Such imprudence forgets the reason(s) for the rule in question.
By looking at the purpose of a rule,
and its value premises, judges make good their commitments to principled
decision; by examining particular circumstances they take account of the
inescapable uniqueness of human situations.
This is not a retreat from reason but a distinct mode of deliberation.[2]
For a rule to work, they must take into account the
particular issues involved within the situation(s) in which the rule is to be
applied. A problem with ideologues and detached
bureaucrats – in many cases – is this lack of prudence that leads to
ineffective policy implementation and judicial tyranny. I am presently reading Ken Follett’s last
novel of his historical series of the twentieth century – Edge of Eternity. He amply
describes this imprudence when in his narrative he tells of the actions of the
Soviet government in Russia. Their blind
rule-following often wrecked lives unnecessarily and, ironically in hindsight,
can go far in explaining why the Soviet government no longer exists.[3]
The other domain follows.
It simply points out that in considering means and ends in the content
of an argument, one should coalesce the two.
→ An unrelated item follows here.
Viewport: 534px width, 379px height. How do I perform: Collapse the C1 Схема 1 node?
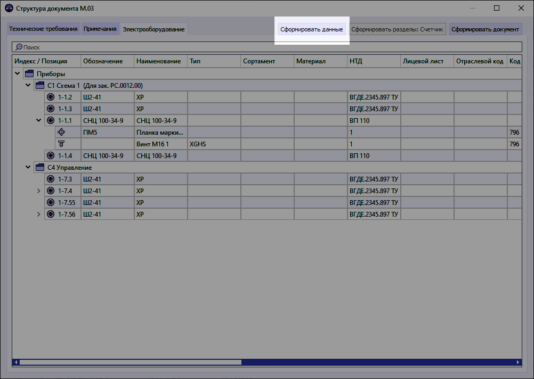(x=28, y=85)
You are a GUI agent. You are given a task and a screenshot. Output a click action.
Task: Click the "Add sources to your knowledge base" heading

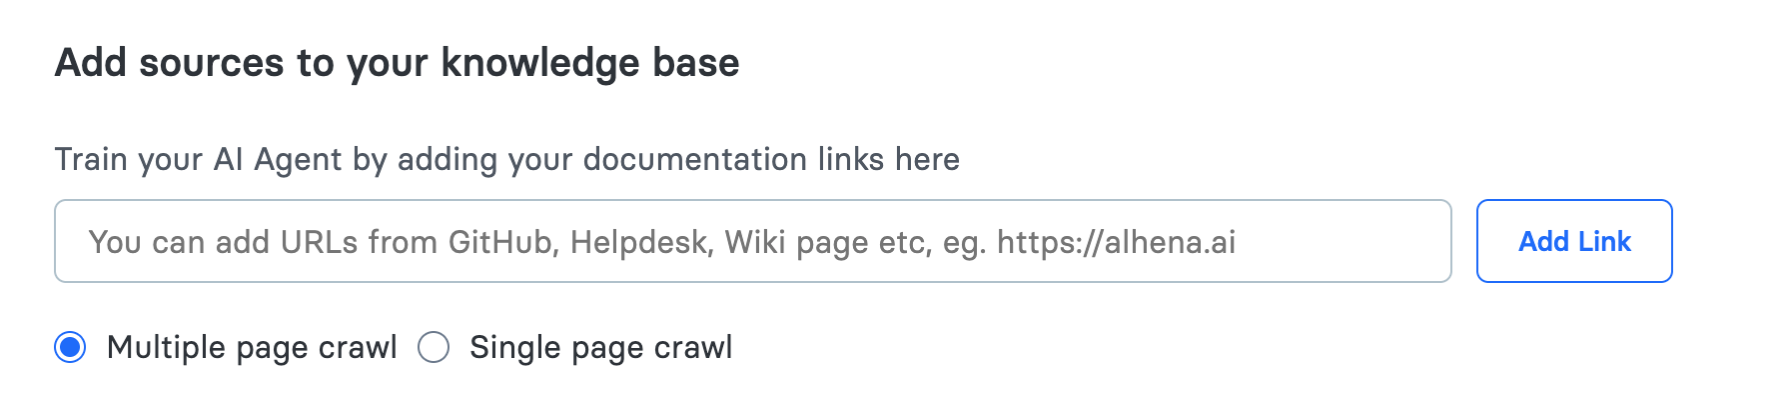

By that, I mean that both support the other in that both are true to
moral standards. These in turn need to
be transparent and defensible by submitting and explaining, when requested,
these standards to moral critique. I
suggest the standards, when it comes to public policy, be federalist moral
standards.[4] When so informed, one can judge how effective
the advocate of an argument is in exercising the discipline of prudence.
[1]
Based on the “five pillars of reason” offered by
Philip Selznick – see citation below.
[2]
Selznick, P.
(1992). The moral commonwealth: Social
theory and the promise of community.
Berkeley, CA: University of
California Press. Citation on pp. 60-61.
[3]
To be true to Follett’s narrative, often the
motivations of some of the characters who act in such a way also include
personal ambitions that rationalize their action by citing rules
indiscriminately.
[4] I recently supplied my list of federalist values
which provide the moral foundation for that construct. See the posting, Experience, posted May 5, 2015.